>> begin Task input
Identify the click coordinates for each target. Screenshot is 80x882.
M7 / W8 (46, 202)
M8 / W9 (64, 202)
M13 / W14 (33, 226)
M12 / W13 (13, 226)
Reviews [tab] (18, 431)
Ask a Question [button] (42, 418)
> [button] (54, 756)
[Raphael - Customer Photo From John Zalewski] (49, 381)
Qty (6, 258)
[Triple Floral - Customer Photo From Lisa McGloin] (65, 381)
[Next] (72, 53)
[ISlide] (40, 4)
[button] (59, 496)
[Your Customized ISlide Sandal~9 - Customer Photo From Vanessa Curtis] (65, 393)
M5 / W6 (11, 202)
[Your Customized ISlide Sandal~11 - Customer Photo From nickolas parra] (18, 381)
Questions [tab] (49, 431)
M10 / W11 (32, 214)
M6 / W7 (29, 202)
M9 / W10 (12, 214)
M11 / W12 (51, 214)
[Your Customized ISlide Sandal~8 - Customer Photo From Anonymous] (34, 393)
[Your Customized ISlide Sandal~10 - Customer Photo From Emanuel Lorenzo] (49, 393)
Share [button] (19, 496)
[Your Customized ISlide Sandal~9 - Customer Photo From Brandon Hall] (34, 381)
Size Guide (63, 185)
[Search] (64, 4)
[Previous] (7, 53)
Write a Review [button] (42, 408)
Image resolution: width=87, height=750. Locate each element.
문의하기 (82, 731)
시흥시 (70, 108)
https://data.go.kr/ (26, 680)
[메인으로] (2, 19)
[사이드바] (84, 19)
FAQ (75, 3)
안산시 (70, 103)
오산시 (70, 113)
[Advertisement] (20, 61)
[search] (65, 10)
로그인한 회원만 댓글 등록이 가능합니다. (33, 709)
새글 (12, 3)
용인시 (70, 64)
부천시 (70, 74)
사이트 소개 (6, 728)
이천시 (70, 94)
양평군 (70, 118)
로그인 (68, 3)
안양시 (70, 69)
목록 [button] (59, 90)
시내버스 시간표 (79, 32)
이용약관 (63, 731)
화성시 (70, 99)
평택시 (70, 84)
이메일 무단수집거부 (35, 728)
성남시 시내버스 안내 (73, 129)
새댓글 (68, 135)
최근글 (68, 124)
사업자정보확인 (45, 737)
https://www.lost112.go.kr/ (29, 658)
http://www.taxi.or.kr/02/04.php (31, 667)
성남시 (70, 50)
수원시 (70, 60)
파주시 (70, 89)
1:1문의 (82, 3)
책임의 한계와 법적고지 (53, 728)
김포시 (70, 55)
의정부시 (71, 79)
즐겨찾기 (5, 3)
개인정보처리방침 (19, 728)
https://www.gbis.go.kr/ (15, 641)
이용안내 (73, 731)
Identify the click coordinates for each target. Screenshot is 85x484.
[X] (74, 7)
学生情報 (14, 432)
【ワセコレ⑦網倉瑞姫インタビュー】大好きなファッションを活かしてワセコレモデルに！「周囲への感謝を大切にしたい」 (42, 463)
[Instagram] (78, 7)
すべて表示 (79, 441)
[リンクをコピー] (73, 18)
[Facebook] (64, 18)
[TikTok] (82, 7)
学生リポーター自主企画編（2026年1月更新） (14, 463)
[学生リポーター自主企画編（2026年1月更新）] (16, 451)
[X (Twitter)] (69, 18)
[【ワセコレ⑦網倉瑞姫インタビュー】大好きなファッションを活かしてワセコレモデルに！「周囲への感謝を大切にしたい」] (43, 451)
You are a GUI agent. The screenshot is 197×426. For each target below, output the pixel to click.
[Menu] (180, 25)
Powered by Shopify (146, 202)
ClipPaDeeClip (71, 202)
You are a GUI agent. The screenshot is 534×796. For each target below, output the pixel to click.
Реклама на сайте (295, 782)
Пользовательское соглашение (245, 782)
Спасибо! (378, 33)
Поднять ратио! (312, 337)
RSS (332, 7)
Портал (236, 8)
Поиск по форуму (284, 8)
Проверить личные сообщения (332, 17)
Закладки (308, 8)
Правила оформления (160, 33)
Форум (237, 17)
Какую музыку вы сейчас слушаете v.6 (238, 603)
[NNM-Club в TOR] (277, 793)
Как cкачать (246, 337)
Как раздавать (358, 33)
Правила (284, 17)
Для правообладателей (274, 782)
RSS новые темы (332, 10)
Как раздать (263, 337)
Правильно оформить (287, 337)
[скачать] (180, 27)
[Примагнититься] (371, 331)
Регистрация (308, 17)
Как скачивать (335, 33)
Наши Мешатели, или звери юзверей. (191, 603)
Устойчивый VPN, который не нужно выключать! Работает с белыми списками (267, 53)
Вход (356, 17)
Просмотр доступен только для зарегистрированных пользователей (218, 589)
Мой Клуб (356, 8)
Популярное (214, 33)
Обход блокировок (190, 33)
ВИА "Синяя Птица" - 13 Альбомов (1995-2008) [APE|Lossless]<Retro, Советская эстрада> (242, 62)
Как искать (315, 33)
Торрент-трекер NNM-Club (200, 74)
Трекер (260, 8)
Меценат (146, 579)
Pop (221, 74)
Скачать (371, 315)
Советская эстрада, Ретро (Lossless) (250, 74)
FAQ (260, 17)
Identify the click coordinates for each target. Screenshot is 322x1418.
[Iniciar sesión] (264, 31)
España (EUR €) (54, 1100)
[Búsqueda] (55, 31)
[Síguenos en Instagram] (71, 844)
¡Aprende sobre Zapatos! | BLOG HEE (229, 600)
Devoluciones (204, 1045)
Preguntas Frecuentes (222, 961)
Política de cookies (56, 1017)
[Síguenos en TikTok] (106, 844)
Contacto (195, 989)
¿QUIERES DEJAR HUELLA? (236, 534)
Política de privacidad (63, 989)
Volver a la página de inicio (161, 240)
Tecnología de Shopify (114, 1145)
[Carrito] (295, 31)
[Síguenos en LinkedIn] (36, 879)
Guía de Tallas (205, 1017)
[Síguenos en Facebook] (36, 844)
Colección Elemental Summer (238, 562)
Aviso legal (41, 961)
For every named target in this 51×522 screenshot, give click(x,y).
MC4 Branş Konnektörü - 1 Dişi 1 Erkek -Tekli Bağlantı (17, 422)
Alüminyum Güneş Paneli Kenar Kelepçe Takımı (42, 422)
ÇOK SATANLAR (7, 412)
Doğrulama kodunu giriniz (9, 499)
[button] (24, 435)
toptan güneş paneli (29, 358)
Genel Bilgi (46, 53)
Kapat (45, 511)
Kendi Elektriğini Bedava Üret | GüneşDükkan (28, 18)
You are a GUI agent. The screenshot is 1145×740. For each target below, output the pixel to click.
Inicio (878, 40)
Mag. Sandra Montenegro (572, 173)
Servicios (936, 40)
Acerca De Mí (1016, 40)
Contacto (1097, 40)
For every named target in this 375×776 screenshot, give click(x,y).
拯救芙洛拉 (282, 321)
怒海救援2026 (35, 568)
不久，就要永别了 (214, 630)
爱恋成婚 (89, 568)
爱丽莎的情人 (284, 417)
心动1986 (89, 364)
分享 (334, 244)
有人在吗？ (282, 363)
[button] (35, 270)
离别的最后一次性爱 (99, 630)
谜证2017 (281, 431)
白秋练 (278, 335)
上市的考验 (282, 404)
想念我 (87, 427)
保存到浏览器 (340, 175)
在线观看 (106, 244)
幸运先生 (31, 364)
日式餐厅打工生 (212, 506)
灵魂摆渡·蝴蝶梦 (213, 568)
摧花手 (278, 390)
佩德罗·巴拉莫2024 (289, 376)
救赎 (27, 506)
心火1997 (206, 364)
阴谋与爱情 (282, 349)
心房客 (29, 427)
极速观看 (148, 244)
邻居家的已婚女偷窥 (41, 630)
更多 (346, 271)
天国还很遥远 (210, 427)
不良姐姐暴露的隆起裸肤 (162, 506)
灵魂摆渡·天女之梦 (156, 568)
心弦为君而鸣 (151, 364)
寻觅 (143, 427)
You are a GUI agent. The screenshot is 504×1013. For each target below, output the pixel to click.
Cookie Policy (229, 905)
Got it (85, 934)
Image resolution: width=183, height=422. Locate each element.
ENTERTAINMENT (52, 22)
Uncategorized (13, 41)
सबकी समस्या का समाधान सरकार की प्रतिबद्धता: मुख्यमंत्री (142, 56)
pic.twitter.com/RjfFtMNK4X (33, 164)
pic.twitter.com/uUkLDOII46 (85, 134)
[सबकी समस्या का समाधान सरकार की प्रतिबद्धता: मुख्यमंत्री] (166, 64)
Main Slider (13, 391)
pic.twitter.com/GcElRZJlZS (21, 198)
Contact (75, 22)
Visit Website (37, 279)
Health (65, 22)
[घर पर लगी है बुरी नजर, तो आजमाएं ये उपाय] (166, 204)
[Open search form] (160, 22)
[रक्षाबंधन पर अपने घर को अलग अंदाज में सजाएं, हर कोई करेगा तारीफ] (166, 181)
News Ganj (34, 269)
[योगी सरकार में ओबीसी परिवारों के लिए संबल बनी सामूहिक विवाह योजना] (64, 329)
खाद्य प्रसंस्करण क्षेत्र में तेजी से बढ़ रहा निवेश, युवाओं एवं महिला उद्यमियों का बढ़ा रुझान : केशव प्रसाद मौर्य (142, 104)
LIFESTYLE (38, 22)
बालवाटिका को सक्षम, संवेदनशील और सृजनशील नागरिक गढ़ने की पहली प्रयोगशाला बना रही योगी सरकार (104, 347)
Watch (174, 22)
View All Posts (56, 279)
>> end Task input
## Do this
Please quote verbatim the part of the listing that begins with the line containing "[Advertisement] (20, 61)" and ends with the line containing "Вход (356, 17)", including both of those lines.

## The output
[Advertisement] (20, 61)
[search] (65, 10)
로그인한 회원만 댓글 등록이 가능합니다. (33, 709)
새글 (12, 3)
용인시 (70, 64)
부천시 (70, 74)
사이트 소개 (6, 728)
이천시 (70, 94)
양평군 (70, 118)
로그인 (68, 3)
안양시 (70, 69)
목록 [button] (59, 90)
시내버스 시간표 (79, 32)
이용약관 (63, 731)
화성시 (70, 99)
평택시 (70, 84)
이메일 무단수집거부 (35, 728)
성남시 시내버스 안내 (73, 129)
새댓글 (68, 135)
최근글 (68, 124)
사업자정보확인 (45, 737)
https://www.lost112.go.kr/ (29, 658)
http://www.taxi.or.kr/02/04.php (31, 667)
성남시 (70, 50)
수원시 (70, 60)
파주시 (70, 89)
1:1문의 (82, 3)
책임의 한계와 법적고지 (53, 728)
김포시 (70, 55)
의정부시 (71, 79)
즐겨찾기 (5, 3)
개인정보처리방침 (19, 728)
https://www.gbis.go.kr/ (15, 641)
이용안내 (73, 731)
Identify the click coordinates for each target. Screenshot is 85x484.
[X] (74, 7)
学生情報 (14, 432)
【ワセコレ⑦網倉瑞姫インタビュー】大好きなファッションを活かしてワセコレモデルに！「周囲への感謝を大切にしたい」 (42, 463)
[Instagram] (78, 7)
すべて表示 (79, 441)
[リンクをコピー] (73, 18)
[Facebook] (64, 18)
[TikTok] (82, 7)
学生リポーター自主企画編（2026年1月更新） (14, 463)
[学生リポーター自主企画編（2026年1月更新）] (16, 451)
[X (Twitter)] (69, 18)
[【ワセコレ⑦網倉瑞姫インタビュー】大好きなファッションを活かしてワセコレモデルに！「周囲への感謝を大切にしたい」] (43, 451)
You are a GUI agent. The screenshot is 197×426. For each target below, output the pixel to click.
[Menu] (180, 25)
Powered by Shopify (146, 202)
ClipPaDeeClip (71, 202)
You are a GUI agent. The screenshot is 534×796. For each target below, output the pixel to click.
Реклама на сайте (295, 782)
Пользовательское соглашение (245, 782)
Спасибо! (378, 33)
Поднять ратио! (312, 337)
RSS (332, 7)
Портал (236, 8)
Поиск по форуму (284, 8)
Проверить личные сообщения (332, 17)
Закладки (308, 8)
Правила оформления (160, 33)
Форум (237, 17)
Какую музыку вы сейчас слушаете v.6 (238, 603)
[NNM-Club в TOR] (277, 793)
Как cкачать (246, 337)
Как раздавать (358, 33)
Правила (284, 17)
Для правообладателей (274, 782)
RSS новые темы (332, 10)
Как раздать (263, 337)
Правильно оформить (287, 337)
[скачать] (180, 27)
[Примагнититься] (371, 331)
Регистрация (308, 17)
Как скачивать (335, 33)
Наши Мешатели, или звери юзверей. (191, 603)
Устойчивый VPN, который не нужно выключать! Работает с белыми списками (267, 53)
Вход (356, 17)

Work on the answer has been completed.